**Tasks**.
• A. Reproduce the court opinion from "Jonathan Skrmetti, Attorney" to "State of Tennessee." word for word.
• B. In the court opinion, what effective sentence did the Defendant receive after trial?

**Page extract**.
******************************

Tenn R. App. P. 3 Appeal as of Right; Judgment of the Circuit Court Affirmed
CAMILLE R. MCMULLEN, J., delivered the opinion of the court, in which KYLE A. HIXSON, and STEVEN W. SWORD, JJ., joined.
J. Colin Morris, Jackson, Tennessee, for the appellant, David Patrick Lauderdale.
Jonathan Skrmetti, Attorney General and Reporter; Ryan W. Davis, Assistant Attorney General; Jody Pickens, District Attorney General; and Bradley F. Champine, Assistant District Attorney General, for the appellee, State of Tennessee.
OPINION
The facts giving rise to this case stem from the Defendant’s assault of the victim, his then-girlfriend, Teresa Primm, at a laundromat on April 29, 2021. As the victim spoke to the 911 operator, the Defendant grabbed the victim’s cell phone from her, ended the 911 call, and exited the laundromat with the victim’s cell phone. Upon arrival at the scene, an officer attempted to detain the Defendant, and he refused to comply with the officer’s commands, fled on foot, and got into a nearby car. The officer followed the Defendant to the car, physically grabbed the Defendant as he entered the open driver’s side door and a struggle ensued. The Defendant placed the car in reverse and accelerated while the officer was caught by the driver’s side door. The officer was dragged by the car several feet and his body separated from the Defendant’s car only when the Defendant’s car struck another car in the parking lot. The officer suffered severe injuries based on his interaction with the Defendant. The events inside and outside the laundromat and the subsequent pursuit of the Defendant were recorded by laundromat video surveillance and the officers’ body camera. For his conduct, on November 1, 2021, a Madison County Grand Jury indicted the Defendant on the following offenses: domestic assault, interference with an emergency call, robbery, resisting arrest, felony evading arrest in a vehicle, attempted second degree murder, aggravated assault, leaving the scene of an accident, violating the financial responsibility law, driving with a canceled, suspended, or revoked license, driving with a canceled, suspended, or revoked license while being a prior offender, and attempted carjacking. Prior to trial, the Defendant entered a guilty plea to driving on a revoked license while being a prior offender. Following trial, the Defendant was convicted of several offenses, including robbery, for which he received an effective sentence of forty-four years. The Defendant does not contest any of his convictions other than his robbery conviction, and he contends the evidence is insufficient because he did not intend to permanently deprive the victim of her cell phone. Accordingly, we will confine our recitation of facts to those relevant to the robbery conviction.

******************************

**Data section**.
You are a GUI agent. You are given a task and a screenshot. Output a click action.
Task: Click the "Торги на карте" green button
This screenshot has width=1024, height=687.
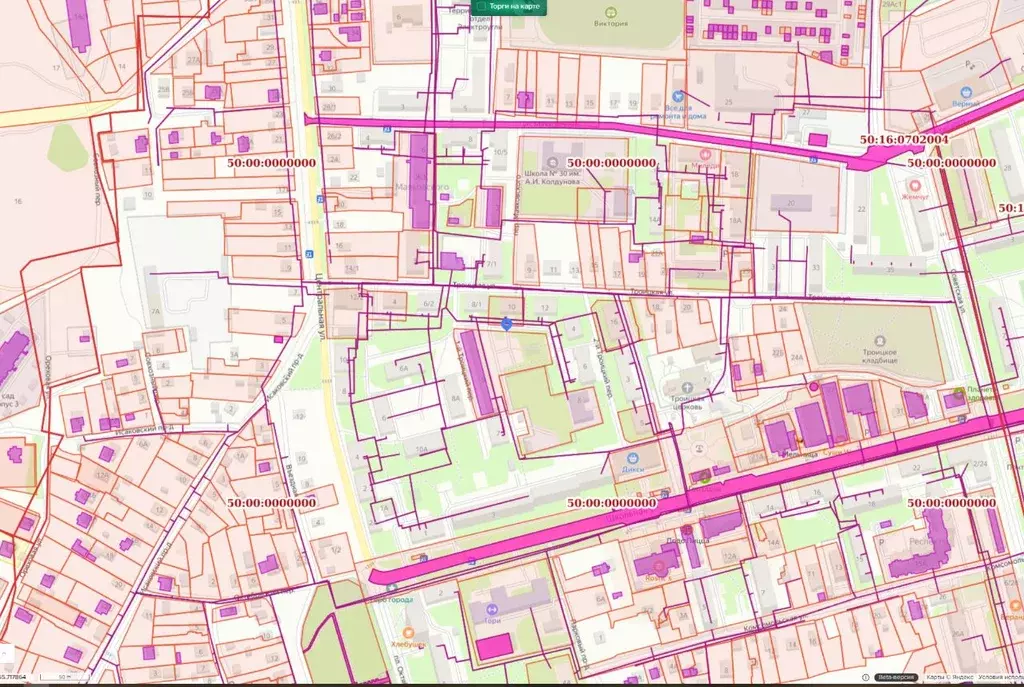pos(508,7)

******************************

**Outputs**.
• A.
Jonathan Skrmetti, Attorney General and Reporter; Ryan W. Davis, Assistant Attorney General; Jody Pickens, District Attorney General; and Bradley F. Champine, Assistant District Attorney General, for the appellee, State of Tennessee.

• B. Forty-four years.